SELECTED EXCERPT:
/---

Score matching, in brief

What you’ll learn

This is lesson 11 of Track 19 (Generative Models and Diffusion), and it cashes the score-function-escape observation from L10. By the end you will be able to write the explicit score-matching objective and identify the two reasons it does not scale (no access to ∇_x log p_data; Hyvärinen’s integration-by-parts trick gives an equivalent form but with a trace-of-Jacobian cost prohibitive in high dimensions), derive denoising score matching from the Gaussian conditional score and recognize the resulting noise-prediction MSE as the practical training objective, and see that the multi-noise-level extension (NCSN) is mathematically the diffusion training objective the next three lessons will build directly. The source curriculum is Stanford CS236 Lecture 13.

Where this fits

This is lesson 11 of 15, the second lesson of Phase 3 (energy-score-diffusion). It is the direct payoff of L10’s score-function-escape observation: L10 named the obstacle (the partition function blocks maximum likelihood), L11 names the escape (score matching bypasses Z entirely), and the L10-L11 arc forms a complete chapter on “why and how score-based modeling exists.” Lesson 12 opens the diffusion model in its Markov-chain (DDPM) formulation; lesson 13 covers training and sampling in practice with classifier-free guidance; lesson 14 returns to the score-matching view and makes the equivalence with diffusion explicit.

Before you start

Prerequisites: the previous lesson, Energy-based models, the partition-function problem, for the score-function-escape observation this lesson cashes. The L3 KL/cross-entropy machinery is reused implicitly. Math background: comfort with expectations, gradient vector calculus, and one calculus identity (the gradient of log N(x̃; μ, σ²I) with respect to x̃). No new probability concepts beyond what L10 introduced.

About the math

This lesson has more derivations than L10. The key results are: the explicit score-matching loss and its Hyvärinen 2005 equivalent (with the trace-of-Jacobian obstacle); the denoising score-matching loss derived from the Gaussian conditional score; and the worked 1D Gaussian example where explicit SM has a clean closed form. The math density is comparable to L8 (which derived the Wasserstein distance) but with the focus on score functions rather than transport distances.

By the end, you’ll be able to

Write the explicit score-matching objective and explain why we cannot evaluate it directly (we don’t have ∇_x log p_data) and why Hyvärinen’s integration-by-parts trick doesn’t scale (trace-of-Jacobian cost in high dimensions)
Derive the denoising score matching objective from the Gaussian conditional score and explain why it scales (one forward + one backward pass per noised sample)
Recognize the conceptual identity that the score network IS a noise predictor (its output equals the negative scaled noise added)
Compute the explicit score-matching loss for a 1D Gaussian by hand and find the optimal model parameter
Describe the multi-noise-level extension (NCSN) and recognize it as the mathematical equivalent of the diffusion training objective derived from the Markov-chain perspective

Time and difficulty

Read time: about 14 minutes
Practice time: about 16 minutes (a six-question self-check, a 1D explicit score-matching computation finding the optimal parameter, a denoising-score-matching exercise on four worked individual examples, and flashcards)
Difficulty: standard (a Phase 3 lesson; two clean derivations, one new score-matching framework, no §6 watch since this is pure technique)

\---

Dataset items
/---

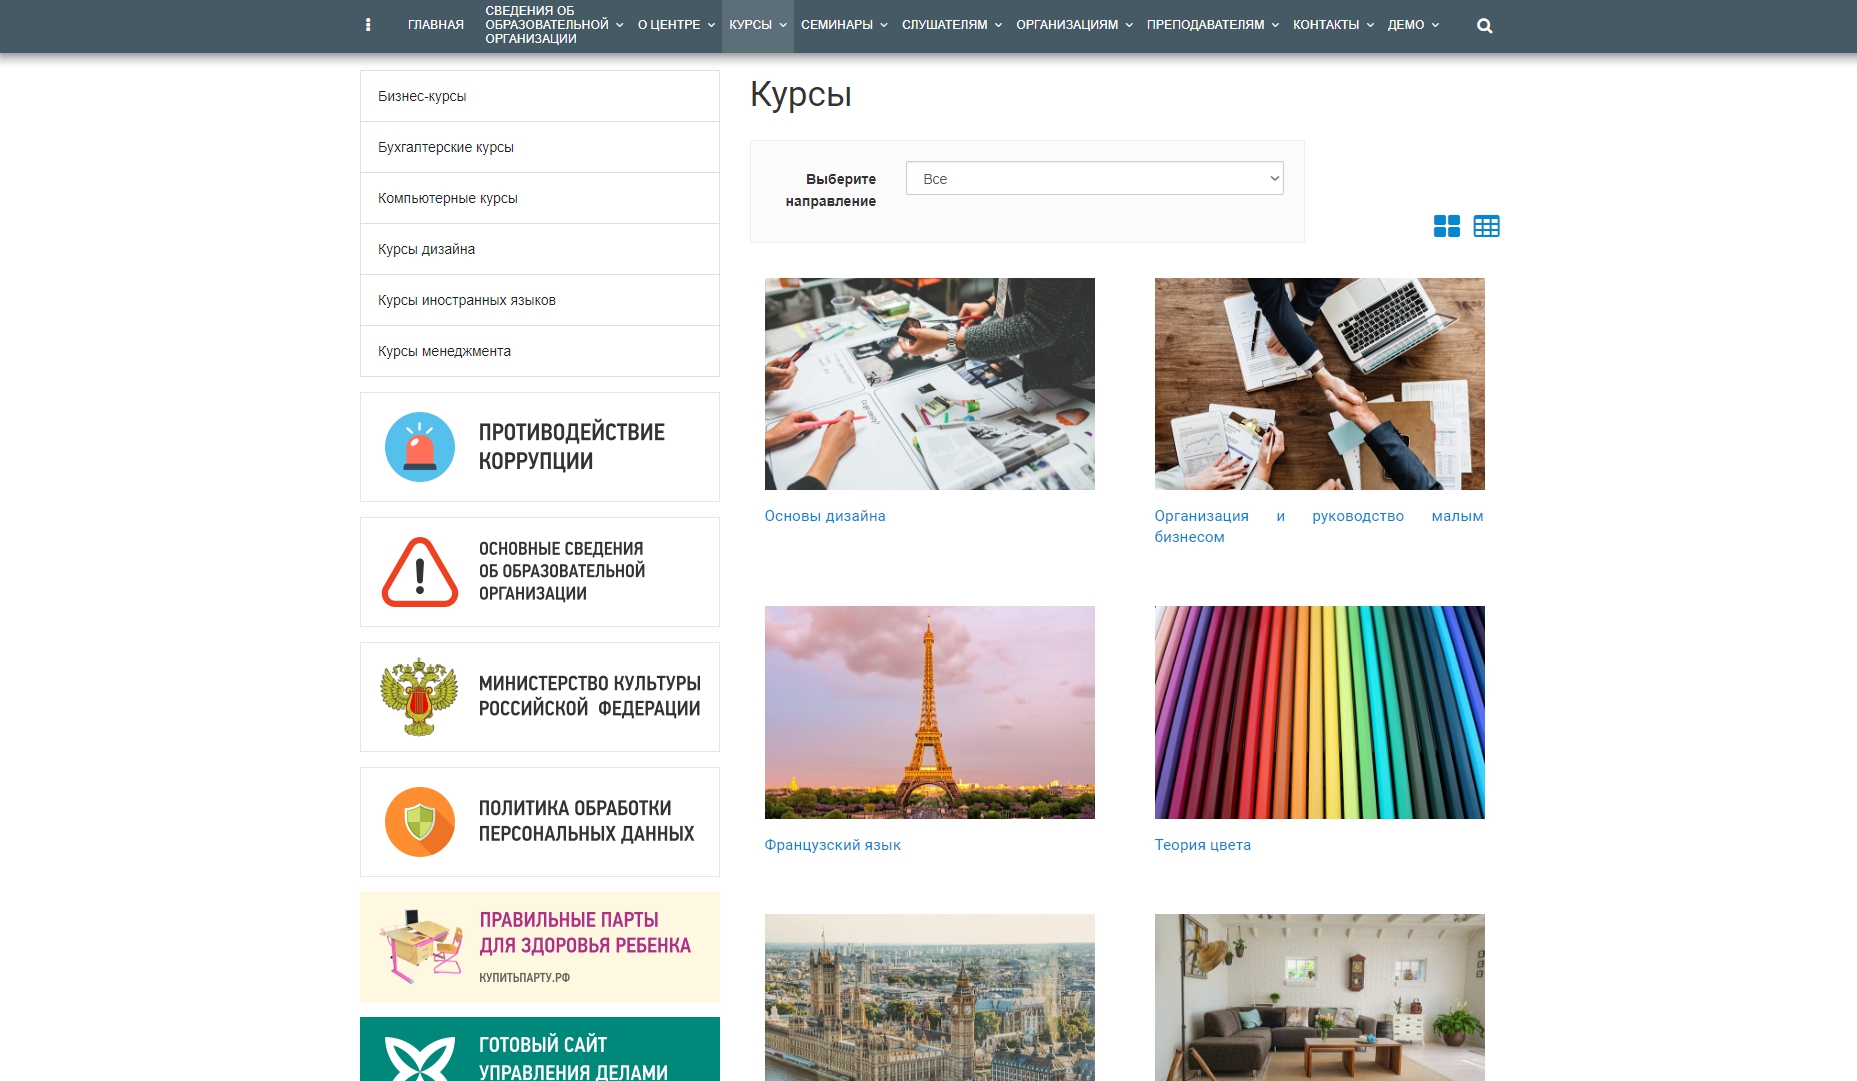Open the Основы дизайна course link
Screen dimensions: 1857x1081
click(825, 516)
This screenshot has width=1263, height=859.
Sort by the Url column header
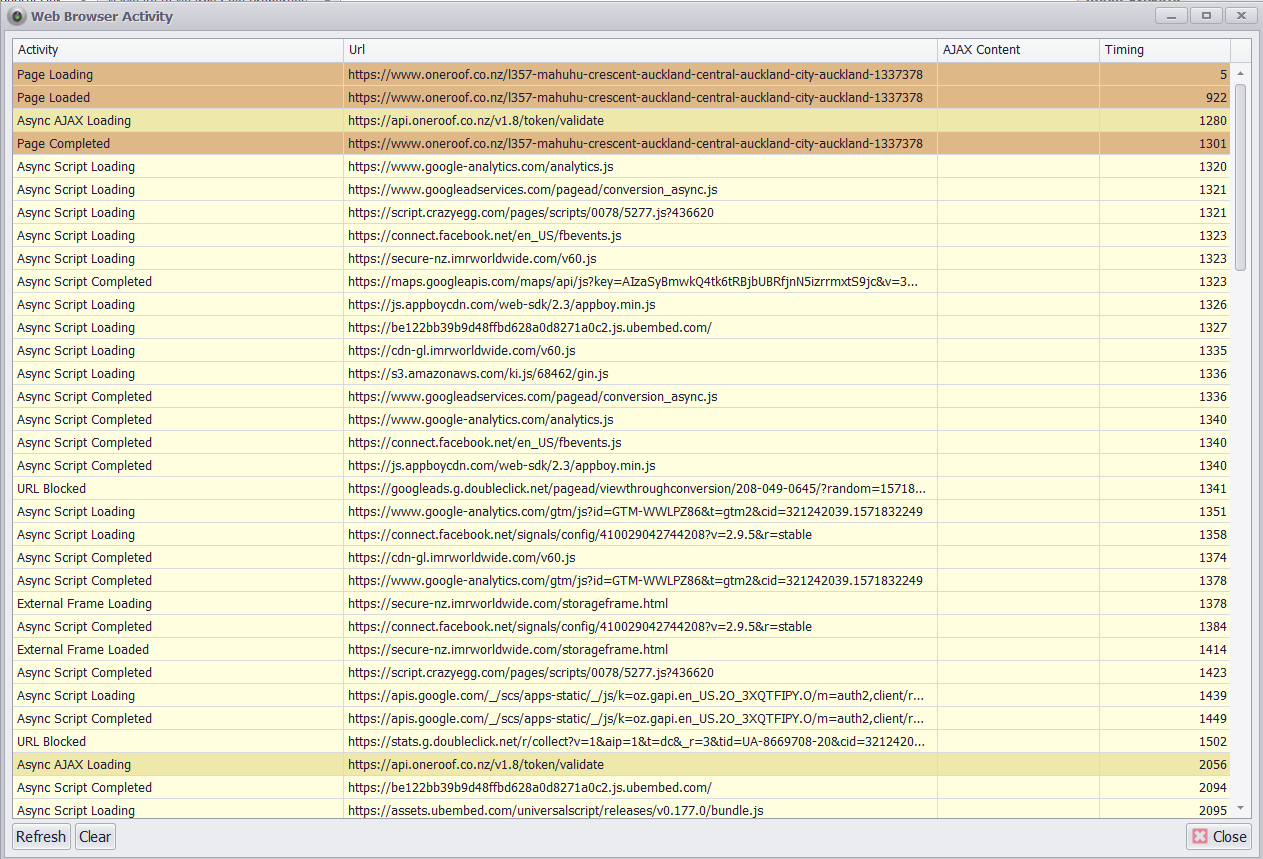[x=640, y=50]
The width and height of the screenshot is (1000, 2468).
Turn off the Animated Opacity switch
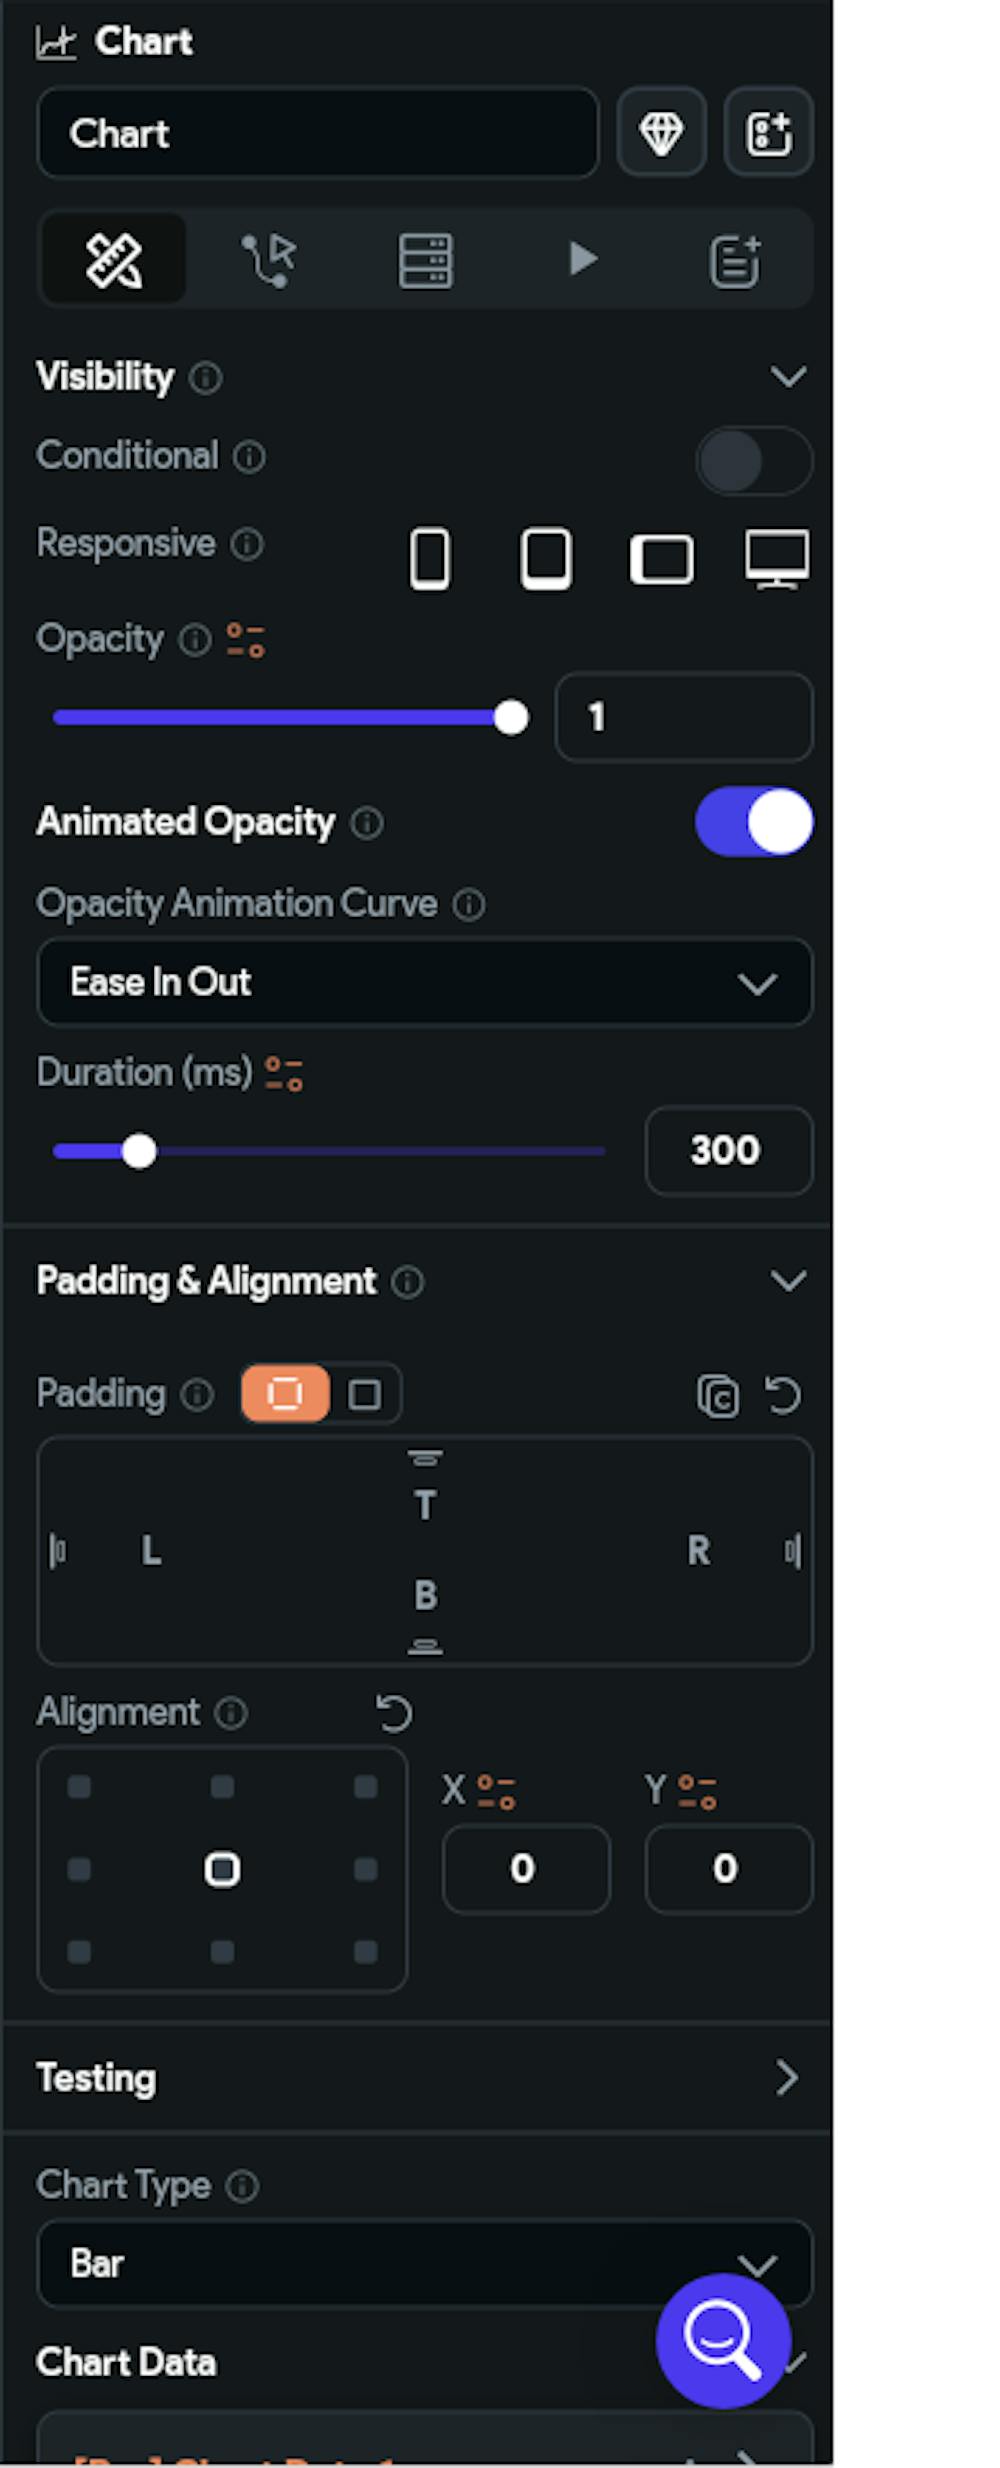(753, 822)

\---

GOAL OF THE EXERCISE:
In the score-matching lesson overview, which lecture is named as the source curriculum?

FINAL ANSWER:
Stanford CS236 Lecture 13.